Osteoarthritis affects many people, but there are many misconceptions associated with the condition. We get experts to throw more light on the issue.
Shekhar had always been an active person. Apart from his regular gymming schedule, he would also participate in marathons and cycling rallies. He was also a stickler for a healthy diet. However, as he approached his 50s, he began to notice that he couldn’t be as agile as earlier, and no, this was no age-related slowdown. His knees were starting to bother him, and the pain got so bad that he finally agreed to visit a doctor. A series of tests later he was diagnosed with osteoarthritis.
“Osteoarthritis is a degenerative process. A normal person injures his cartilage in his day-to-day activities. However, the body can repair this damage. But, in people with osteoarthritis, the body’s ability to repair this cartilage damage is defective. It is one of the commonest forms of arthritis,” explains Dr K. J. Reddy, Senior Orthopedic Consultant and Knee Specialist.
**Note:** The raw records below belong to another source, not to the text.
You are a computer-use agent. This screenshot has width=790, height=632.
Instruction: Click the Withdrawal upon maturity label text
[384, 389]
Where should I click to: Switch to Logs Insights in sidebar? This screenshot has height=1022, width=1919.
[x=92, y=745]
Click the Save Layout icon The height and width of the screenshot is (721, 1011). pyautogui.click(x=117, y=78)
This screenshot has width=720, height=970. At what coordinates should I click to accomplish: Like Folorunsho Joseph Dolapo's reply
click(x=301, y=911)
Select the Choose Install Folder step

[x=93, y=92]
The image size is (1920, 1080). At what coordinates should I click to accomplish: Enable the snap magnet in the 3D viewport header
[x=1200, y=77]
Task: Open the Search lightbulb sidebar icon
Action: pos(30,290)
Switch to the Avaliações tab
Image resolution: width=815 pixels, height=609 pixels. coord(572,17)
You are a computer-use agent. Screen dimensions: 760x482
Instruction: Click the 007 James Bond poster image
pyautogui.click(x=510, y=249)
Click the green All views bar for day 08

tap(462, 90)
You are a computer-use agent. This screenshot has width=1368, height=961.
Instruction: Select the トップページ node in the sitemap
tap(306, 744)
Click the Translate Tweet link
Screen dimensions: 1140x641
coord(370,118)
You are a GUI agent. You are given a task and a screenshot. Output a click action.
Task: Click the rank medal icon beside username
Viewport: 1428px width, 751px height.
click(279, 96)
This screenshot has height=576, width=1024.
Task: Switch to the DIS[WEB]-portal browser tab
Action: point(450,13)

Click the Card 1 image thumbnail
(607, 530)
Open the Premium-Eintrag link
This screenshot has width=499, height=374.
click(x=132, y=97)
Osteoarthritis is generally seen in middle-aged people. According to Dr Reddy, there are two types of osteoarthritis, primary and secondary. “The primary kind occurs later in life, usually after the age of 50 years. The secondary kind, as the name suggests, is secondary to a pre-existing condition. For instance, an accident that damages the knee joint is likely to result in osteoarthritis. Or for that matter an infection in the joints, deformity due to rickets, Fluorosis or abnormal weight bearing on the joints can all lead to osteoarthritis,” he says.
Osteoarthritis usually occurs with pain, stiffness, and swelling around the joints. As the ailment progresses, it can lead to complete stiffness of the joints. A person with osteoarthritis will have decreased mobility and climbing stairs or sitting on the floor will be rather difficult for them.
“There are four stages of this ailment. While stage 1 can be treated with medication and physiotherapy, stages 2 and 3 can be treated with stem cell therapy or joint fluid injections. Arthroscopic surgery or endoscopic surgery can be done to preserve the knee and also repair it. However, in stage 4, the damage is complete, and a knee replacement surgery is required,” further adds Dr Reddy.
“While the condition cannot be reversed, its progression can be slowed down,” says Dr Reddy. “Research is still on to find a way to reverse the condition. However, physiotherapy is of key importance in the treatment, as it helps build muscle strength. This way, the load can be borne by the muscles and not the joints alone.”